Invest
Major banks average 4.5 years to resolve a breach
Australia’s major and second-tier banks are taking years to respond to significant breaches, and millions in remediation are yet to be provided.
Major banks average 4.5 years to resolve a breach
Australia’s major and second-tier banks are taking years to respond to significant breaches, and millions in remediation are yet to be provided.
The corporate regulator, ASIC, has found that major banks are taking an average of 1,726 days — or about 4.5 years — to identify significant breaches.
In a survey that included the big four banks and AMP, ASIC also found that it took an average of 226 days from the end of an investigation into paying the impacted consumer their compensation.
Further, CBA, ANZ, Westpac and NAB take about 150 days to lodge a breach report with ASIC.
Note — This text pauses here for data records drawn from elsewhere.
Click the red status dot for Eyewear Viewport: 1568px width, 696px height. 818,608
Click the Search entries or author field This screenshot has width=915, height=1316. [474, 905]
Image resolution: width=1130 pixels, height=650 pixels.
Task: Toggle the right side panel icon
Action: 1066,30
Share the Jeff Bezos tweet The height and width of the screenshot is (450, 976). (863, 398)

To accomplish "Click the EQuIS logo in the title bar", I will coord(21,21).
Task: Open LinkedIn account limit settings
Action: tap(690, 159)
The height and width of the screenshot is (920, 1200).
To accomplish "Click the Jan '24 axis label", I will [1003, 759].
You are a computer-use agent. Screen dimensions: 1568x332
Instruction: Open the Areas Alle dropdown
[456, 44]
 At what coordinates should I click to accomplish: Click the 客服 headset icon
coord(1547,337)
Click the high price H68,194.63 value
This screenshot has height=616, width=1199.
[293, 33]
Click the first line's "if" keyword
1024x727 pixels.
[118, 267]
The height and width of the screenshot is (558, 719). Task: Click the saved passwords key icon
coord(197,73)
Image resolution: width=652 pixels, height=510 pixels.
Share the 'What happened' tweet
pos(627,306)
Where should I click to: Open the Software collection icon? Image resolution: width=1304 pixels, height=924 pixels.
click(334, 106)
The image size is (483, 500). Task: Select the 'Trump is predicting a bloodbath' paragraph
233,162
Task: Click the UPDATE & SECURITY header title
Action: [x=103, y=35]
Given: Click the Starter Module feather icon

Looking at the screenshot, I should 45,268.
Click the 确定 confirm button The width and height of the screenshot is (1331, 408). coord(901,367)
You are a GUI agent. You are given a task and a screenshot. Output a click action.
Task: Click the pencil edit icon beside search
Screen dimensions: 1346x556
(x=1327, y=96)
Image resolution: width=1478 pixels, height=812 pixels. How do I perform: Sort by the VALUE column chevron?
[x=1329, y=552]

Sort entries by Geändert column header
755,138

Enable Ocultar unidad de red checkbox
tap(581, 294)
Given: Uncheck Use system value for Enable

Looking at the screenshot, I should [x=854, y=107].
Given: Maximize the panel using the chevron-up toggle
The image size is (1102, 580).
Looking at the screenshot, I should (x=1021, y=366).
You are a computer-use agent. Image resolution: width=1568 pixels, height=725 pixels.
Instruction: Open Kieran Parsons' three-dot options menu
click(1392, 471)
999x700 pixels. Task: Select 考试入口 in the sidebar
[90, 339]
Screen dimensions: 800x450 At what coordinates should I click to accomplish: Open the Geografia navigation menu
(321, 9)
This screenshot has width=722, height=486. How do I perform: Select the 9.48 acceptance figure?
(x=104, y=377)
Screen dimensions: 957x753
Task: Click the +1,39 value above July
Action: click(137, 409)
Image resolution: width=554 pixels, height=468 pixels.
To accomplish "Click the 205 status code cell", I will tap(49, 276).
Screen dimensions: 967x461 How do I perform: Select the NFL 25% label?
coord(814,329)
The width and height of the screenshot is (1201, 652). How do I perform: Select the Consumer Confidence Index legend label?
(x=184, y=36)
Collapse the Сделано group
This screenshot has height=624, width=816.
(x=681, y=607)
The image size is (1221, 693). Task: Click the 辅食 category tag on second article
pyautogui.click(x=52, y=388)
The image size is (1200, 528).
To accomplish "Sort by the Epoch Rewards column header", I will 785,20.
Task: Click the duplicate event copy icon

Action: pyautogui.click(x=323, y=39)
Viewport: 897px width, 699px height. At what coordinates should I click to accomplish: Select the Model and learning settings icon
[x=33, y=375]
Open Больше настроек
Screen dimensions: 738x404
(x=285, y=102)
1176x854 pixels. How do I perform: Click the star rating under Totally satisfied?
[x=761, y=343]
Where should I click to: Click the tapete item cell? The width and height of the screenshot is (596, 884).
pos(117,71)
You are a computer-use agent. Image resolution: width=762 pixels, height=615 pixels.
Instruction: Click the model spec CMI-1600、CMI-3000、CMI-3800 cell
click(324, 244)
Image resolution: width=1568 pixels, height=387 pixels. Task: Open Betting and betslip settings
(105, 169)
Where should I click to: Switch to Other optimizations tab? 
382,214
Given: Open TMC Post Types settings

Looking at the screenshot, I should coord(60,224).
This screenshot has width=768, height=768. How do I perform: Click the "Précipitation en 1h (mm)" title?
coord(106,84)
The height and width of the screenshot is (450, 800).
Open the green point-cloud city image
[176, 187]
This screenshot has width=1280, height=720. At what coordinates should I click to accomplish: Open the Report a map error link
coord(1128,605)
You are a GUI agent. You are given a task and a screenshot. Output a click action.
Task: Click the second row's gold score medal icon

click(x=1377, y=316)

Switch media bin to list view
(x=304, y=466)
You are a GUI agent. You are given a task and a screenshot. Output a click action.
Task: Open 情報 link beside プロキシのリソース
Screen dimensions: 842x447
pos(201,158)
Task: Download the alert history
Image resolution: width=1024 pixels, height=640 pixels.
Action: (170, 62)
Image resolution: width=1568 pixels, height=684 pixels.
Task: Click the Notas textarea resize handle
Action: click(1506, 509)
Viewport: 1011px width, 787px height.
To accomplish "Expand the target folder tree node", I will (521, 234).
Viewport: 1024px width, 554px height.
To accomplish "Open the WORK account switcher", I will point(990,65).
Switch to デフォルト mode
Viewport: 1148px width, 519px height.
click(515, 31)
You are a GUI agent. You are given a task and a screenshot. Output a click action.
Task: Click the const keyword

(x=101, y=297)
Financial losses to Australian consumers from a significant breach total about $500 million, ASIC estimates, with millions yet to be paid to victims.

“Our review found that, on average, it takes over five years from the occurrence of the incident before customers and consumers are remediated, which is a sad indictment on the financial services industry. This must not stand,” said ASIC chair James Shipton.
ASIC said it has held fears about financial services institutions not reporting breaches for “some time”.
However, the corporate regulator has been under fire in the wake of the royal commission for not identifying and appropriately handling breaches committed by the major banks.
For example, earlier this month, the royal commission heard that ASIC allowed a 96 per cent penalty to CBA after it misled consumers in its marketing. Further, ASIC allowed CBA to draft a media release on the issue.